Collected data entries
______
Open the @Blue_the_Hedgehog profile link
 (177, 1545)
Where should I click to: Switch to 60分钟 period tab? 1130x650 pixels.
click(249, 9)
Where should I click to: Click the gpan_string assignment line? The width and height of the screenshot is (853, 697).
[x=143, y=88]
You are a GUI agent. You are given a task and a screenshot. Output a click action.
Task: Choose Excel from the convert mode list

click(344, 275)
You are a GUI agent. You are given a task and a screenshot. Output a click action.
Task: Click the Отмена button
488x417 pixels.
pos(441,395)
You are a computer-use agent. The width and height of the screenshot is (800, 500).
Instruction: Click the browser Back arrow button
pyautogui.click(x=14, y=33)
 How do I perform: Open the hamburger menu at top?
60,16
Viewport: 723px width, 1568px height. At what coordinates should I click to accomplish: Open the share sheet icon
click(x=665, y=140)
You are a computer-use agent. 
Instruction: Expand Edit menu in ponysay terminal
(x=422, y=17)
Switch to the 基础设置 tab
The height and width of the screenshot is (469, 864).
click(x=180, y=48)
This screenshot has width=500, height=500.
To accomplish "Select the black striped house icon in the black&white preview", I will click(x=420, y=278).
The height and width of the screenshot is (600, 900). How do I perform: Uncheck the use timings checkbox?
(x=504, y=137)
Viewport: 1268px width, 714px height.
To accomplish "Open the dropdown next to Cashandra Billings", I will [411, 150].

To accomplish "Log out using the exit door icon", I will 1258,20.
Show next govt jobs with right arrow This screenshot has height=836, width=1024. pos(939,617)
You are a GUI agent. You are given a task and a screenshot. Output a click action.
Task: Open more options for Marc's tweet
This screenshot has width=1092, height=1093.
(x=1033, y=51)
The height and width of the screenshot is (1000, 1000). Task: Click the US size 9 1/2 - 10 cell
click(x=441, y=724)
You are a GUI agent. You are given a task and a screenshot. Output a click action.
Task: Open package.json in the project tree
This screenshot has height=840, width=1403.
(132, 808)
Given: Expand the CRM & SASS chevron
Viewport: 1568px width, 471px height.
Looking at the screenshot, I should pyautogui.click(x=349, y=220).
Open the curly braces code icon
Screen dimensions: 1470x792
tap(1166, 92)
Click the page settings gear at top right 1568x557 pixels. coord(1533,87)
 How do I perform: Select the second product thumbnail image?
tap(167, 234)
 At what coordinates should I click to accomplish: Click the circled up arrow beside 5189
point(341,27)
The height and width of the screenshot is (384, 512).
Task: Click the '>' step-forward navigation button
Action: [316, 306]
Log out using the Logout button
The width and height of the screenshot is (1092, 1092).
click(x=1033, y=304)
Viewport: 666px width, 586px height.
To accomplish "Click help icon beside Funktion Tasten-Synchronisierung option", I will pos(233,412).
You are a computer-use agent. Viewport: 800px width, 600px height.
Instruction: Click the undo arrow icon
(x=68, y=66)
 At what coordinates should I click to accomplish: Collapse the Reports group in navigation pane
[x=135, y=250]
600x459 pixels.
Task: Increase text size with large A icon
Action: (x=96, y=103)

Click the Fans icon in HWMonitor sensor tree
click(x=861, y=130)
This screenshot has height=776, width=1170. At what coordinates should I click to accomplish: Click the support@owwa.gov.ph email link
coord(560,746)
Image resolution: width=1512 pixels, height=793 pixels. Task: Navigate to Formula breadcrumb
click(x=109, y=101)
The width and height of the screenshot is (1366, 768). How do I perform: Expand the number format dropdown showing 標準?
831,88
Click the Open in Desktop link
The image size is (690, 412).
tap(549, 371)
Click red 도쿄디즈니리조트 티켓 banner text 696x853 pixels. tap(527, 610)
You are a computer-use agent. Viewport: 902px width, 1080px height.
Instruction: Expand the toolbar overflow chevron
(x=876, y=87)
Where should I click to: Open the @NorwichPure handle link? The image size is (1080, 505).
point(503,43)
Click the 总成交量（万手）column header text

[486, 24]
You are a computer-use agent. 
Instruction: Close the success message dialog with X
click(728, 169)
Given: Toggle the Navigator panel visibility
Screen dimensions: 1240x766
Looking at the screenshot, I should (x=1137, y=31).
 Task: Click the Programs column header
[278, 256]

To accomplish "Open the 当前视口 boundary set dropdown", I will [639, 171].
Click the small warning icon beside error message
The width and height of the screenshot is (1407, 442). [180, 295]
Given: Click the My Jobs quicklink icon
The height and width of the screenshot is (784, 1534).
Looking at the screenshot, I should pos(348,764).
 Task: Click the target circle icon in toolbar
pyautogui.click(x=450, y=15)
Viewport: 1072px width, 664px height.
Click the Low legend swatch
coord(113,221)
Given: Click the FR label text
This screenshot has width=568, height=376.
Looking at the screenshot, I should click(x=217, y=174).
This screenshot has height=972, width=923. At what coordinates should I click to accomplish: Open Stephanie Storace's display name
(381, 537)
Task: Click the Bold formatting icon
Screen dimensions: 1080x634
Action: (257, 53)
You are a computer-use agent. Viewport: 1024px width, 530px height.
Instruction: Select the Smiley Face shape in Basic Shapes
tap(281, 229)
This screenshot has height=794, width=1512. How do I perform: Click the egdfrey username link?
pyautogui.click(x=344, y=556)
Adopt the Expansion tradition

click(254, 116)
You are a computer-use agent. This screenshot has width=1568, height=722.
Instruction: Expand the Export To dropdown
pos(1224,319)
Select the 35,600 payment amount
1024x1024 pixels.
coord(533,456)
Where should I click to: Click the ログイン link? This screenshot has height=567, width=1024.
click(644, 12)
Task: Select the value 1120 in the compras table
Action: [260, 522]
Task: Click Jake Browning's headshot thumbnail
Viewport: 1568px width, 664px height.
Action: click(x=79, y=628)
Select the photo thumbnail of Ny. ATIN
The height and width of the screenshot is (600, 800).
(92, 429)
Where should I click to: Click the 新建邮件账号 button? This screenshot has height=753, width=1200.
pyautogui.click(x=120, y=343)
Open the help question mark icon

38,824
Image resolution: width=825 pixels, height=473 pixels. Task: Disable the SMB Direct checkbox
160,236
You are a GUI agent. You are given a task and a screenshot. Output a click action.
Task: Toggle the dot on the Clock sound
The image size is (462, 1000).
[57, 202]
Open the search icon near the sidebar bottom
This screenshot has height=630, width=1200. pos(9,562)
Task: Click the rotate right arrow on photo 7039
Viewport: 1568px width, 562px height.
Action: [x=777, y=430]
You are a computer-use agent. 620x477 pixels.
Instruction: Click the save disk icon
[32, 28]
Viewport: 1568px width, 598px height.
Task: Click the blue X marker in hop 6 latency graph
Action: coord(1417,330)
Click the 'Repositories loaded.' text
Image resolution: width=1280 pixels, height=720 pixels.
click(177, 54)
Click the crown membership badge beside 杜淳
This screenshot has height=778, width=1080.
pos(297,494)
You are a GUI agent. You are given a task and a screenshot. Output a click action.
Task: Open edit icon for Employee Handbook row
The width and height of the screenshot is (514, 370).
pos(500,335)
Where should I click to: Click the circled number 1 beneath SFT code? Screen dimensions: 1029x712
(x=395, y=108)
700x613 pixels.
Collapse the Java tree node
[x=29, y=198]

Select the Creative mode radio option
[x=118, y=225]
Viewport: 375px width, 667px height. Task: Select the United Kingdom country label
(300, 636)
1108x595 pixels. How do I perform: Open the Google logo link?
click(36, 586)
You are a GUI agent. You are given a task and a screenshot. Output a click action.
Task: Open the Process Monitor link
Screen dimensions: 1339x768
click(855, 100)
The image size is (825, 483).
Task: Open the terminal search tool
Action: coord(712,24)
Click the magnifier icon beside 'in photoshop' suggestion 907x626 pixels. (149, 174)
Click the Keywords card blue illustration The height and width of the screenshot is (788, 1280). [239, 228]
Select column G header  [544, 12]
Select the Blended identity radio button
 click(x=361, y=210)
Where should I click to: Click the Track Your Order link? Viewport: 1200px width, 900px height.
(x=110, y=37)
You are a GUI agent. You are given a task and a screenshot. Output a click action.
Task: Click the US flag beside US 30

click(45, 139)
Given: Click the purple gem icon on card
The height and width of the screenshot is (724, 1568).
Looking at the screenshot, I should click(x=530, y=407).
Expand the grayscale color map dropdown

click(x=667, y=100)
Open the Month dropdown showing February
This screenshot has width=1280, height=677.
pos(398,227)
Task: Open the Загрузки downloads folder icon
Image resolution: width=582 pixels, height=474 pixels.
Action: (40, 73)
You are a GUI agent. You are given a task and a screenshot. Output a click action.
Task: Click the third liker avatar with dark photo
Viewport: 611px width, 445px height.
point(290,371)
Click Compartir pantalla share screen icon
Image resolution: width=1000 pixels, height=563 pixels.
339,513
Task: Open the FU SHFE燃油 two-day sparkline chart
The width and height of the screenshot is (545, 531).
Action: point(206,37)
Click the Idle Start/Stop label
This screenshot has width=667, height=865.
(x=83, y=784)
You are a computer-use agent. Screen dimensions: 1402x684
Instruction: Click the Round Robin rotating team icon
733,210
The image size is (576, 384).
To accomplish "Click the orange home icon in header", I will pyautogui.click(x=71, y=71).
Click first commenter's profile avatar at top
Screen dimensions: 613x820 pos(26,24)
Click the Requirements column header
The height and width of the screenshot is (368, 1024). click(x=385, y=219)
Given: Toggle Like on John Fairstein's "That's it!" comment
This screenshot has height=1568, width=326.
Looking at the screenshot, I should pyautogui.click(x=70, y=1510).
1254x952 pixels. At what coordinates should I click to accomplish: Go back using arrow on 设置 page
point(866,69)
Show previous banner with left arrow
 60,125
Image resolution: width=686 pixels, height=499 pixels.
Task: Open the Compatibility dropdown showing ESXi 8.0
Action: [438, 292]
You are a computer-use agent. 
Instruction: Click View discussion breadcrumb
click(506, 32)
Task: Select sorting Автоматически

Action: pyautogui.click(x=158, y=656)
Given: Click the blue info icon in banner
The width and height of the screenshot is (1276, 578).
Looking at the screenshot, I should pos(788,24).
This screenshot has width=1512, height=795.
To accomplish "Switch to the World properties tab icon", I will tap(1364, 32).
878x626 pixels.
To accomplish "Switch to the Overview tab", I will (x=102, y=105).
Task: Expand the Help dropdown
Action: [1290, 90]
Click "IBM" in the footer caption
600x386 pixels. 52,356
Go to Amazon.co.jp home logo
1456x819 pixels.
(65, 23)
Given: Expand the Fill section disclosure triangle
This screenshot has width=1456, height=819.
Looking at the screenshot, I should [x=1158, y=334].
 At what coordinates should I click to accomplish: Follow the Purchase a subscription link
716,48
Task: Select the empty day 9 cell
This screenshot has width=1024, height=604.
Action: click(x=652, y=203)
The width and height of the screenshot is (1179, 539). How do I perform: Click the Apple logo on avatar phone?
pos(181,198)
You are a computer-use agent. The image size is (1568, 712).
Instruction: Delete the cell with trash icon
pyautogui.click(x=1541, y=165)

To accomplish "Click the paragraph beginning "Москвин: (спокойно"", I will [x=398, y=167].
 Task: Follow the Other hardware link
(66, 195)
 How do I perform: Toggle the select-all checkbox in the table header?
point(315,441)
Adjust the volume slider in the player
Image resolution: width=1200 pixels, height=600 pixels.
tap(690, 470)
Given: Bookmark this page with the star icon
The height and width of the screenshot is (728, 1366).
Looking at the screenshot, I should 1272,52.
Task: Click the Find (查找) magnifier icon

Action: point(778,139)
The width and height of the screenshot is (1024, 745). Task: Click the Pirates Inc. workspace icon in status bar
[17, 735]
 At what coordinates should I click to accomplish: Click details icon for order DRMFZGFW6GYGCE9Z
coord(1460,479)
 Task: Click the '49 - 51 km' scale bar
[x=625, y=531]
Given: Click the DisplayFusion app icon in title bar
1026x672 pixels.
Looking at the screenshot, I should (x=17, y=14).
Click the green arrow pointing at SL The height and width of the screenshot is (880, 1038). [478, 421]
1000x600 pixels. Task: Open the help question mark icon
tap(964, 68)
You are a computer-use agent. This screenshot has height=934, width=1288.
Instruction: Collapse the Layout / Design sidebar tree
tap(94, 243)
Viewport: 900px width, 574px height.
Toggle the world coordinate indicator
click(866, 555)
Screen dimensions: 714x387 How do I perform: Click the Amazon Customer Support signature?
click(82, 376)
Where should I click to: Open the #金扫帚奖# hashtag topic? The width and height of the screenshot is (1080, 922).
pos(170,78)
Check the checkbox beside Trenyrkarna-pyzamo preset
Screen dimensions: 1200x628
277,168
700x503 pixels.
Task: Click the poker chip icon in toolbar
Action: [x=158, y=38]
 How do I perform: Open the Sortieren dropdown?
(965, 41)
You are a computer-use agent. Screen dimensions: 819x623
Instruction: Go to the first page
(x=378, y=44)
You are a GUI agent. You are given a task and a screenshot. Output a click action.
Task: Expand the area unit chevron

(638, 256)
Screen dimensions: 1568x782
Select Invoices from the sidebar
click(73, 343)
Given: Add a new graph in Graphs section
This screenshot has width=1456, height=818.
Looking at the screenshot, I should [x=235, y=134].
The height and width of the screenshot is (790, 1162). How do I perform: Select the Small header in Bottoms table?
______
**ASSIGNMENT**
Looking through the data above, count the lines that include the string "next" and give only the count.

**RESPONSE FOR THIS EXERCISE**
2